The Fit 5: Protein Sources

Protein sources_rotator

For all of our fans who shoot us questions on our Twitter and Facebook Page, this one is for you. Each week, we will tap into our pool of editors and experts to help with any questions or challenges you are having with your fitness regimen. This week, Marc Perry, C.S.C.S., ACE-CPT, and founder of Built Lean, answers questions about everything and anything related to protein sources and their function.

1) Protein Ingredients — asked by Adrian Garcia What are key ingredients to look for in a protein supplements?
“The qualities of a protein supplement range from digestibility, to purity, to whether or not it’s from an organic source. Here’s a quick checklist you can use when evaluating a protein supplement: 1) Contains a high amount of protein (20+ grams per serving) 2) Very little to no artificial sweeteners 3) No hormones 4) Immunoglobulins (beneficial components) 5) Minimization of lactose 6) Tastes palatable Most whey protein isolates pass this checklist, but some are more palatable than others. Start out with the whey protein isolates and see what powders you like the most.”
2) Protein and Stomach Issues — asked by Bobby LeBrasseur Which protein sources are lightest on the stomach? A friend of mine stopped taking whey because it didn’t agree with him.
“If your friend was drinking a ready-to-drink shake or whey protein concentrate, he likely had a bad reaction to the lactose or sweeteners. Whey protein isolate is a more filtered type of protein that will likely not cause any digestive issues. Aside from protein supplements, Greek yogurt and eggs are among the lightest complete protein sources that are typically easy to digest. While Greek yogurt has some lactose, the culturing process breaks down the lactose into glucose and galactose, which are two sugars that are easily absorbed even by those who are lactose-intolerant.”
3) Morning Protein Sources — asked by Big Rage Cruz What are the best proteins for in the morning?
“Any complete protein can work well in the morning, but these are among the best: 1) Eggs 2) Greek Yogurt 3) Whey Protein Shake (if you have no time) 4) Turkey/Chicken Sausage (lean variety, organic if possible) Depending on your digestion, you could emphasize eggs and yogurt, or if you don’t have any issues, you could opt for meat in the morning.”
4) Protein Types — asked by Robert Pell Casein protein vs. Isolate protein vs. Whey protein—what’s the best for when and how much is over-doing it?
Whey Protein – is a byproduct of cheese production that is fast digesting (within one hour) and a complete protein source.
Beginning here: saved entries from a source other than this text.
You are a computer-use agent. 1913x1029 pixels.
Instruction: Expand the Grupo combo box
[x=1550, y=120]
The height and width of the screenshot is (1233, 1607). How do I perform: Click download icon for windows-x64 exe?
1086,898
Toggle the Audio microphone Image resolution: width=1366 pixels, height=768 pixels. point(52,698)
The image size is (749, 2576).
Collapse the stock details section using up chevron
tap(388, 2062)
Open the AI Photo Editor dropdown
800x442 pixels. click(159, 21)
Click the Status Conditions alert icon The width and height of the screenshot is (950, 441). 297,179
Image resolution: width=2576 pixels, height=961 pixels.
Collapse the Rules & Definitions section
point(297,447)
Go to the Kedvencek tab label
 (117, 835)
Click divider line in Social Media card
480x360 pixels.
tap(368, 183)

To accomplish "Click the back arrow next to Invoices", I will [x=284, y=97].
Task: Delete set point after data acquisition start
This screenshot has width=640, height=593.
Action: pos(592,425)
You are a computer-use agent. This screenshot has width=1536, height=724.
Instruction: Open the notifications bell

Whey is the most popular protein supplement especially for post-workout shakes because of its fast digestion. 1) Whey Protein Concentrate – is generally the cheapest form of whey protein, which still has a high protein percentage ranging from 55-89% of its weight. The rest of the concentrate is made up mostly of fat and lactose. 2) Whey Protein Isolate – is a more filtered to keep the beneficial qualities of the concentrate while increasing the protein concentration to 95% with minimal lactose and fat. 3) Whey Protein Hydrolysate – is even more filtered than the isolate, with 99% of its weight coming from protein. Hydrolysate is the most expensive whey protein, fastest digesting, and generally the least palatable of the three. Casein Protein is also a complete protein, which comprises 80% of the protein in milk, but it is slower digesting (6-7 hours). Because of its slow digestion, many people take casein at night before going to bed so that the protein can release into the blood stream as they sleep. An alternative to casein is ingesting whey protein with a fat source like almond butter to slow down the rate of digestion. There are other protein supplements such as rice, hemp, peas and soy commonly used by vegetarians who want to boost protein intake, but whey is superior because it is a complete protein.”
5) Protein in Pork — asked by Lorin Bosoc Why isn’t pork included in diet as a protein source? There are lean cuts of pork to buy, so why not eat pork as a protein source?
“The meat from pigs is controversial for both religious and scientific reasons. Most religions condemn the eating of pig meat for the following reasons: (1) pigs eat anything, even garbage, (2) pigs digest food very quickly (in less than 4 hours), which means the toxins from the poor diet can seep right into their fat stores, (3) can cause trichinosis, a parasitic disease caused by the ingestion of undercooked pork containing roundworm larvae (but this is much less common now after stricter regulations), and (4) it’s a fatty animal with high cholesterol levels in the meat. So the pig is viewed as “unclean” and not fit for humans to eat by most major religions. With that said, if a pig is fed a cleaner diet, the pork is prepared in a marinade and cooked thoroughly, pork is supported by research to be safe for human consumption. You may also consider trimming the fat to reduce calories and cholesterol levels.”